PROBLEM DESCRIPTION: Reproduce word for word every line of the entries below, from the line containing "Kleur (428, 358)" through the final line, and nothing else.

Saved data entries
● ● ●
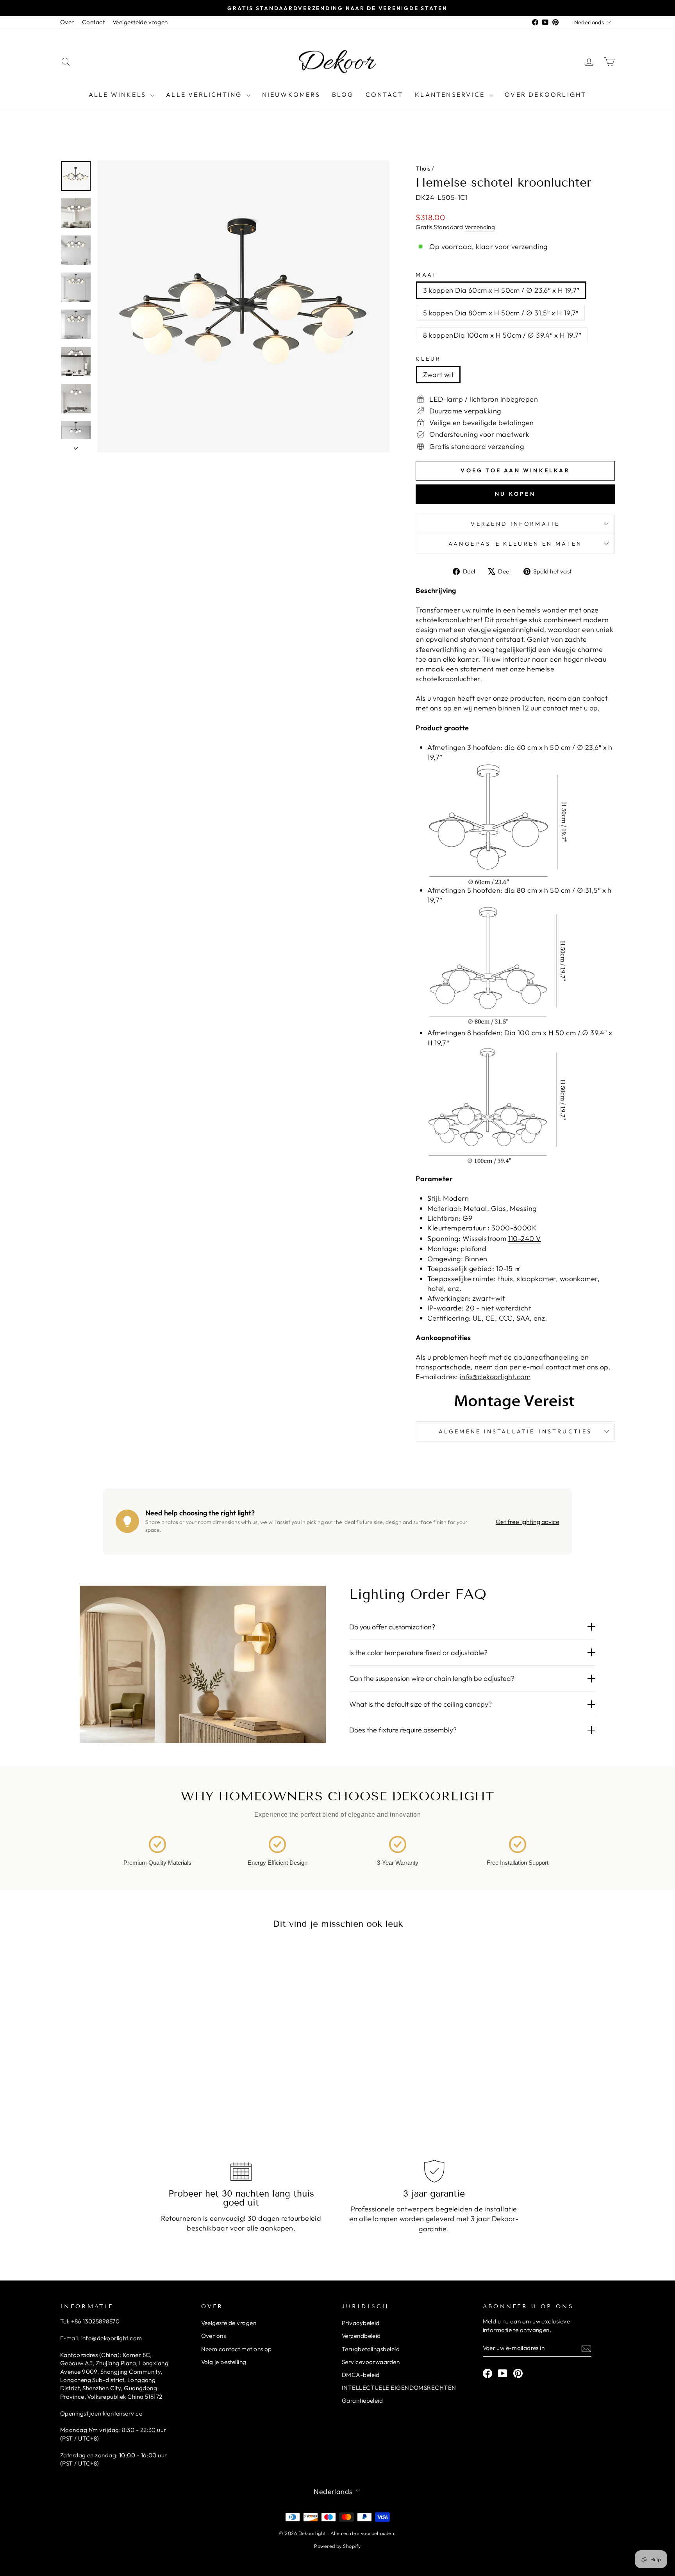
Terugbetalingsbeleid (371, 2349)
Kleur (428, 358)
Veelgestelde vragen (140, 22)
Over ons (213, 2335)
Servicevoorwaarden (371, 2362)
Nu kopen (515, 493)
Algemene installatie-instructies (515, 1431)
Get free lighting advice (527, 1522)
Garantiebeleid (362, 2400)
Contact (93, 22)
● ● ●
WRITTEN SOLUTION:
Kleur (428, 358)
Veelgestelde vragen (140, 22)
Over ons (213, 2335)
Servicevoorwaarden (371, 2362)
Nu kopen (515, 493)
Algemene installatie-instructies (515, 1431)
Get free lighting advice (527, 1522)
Garantiebeleid (362, 2400)
Contact (93, 22)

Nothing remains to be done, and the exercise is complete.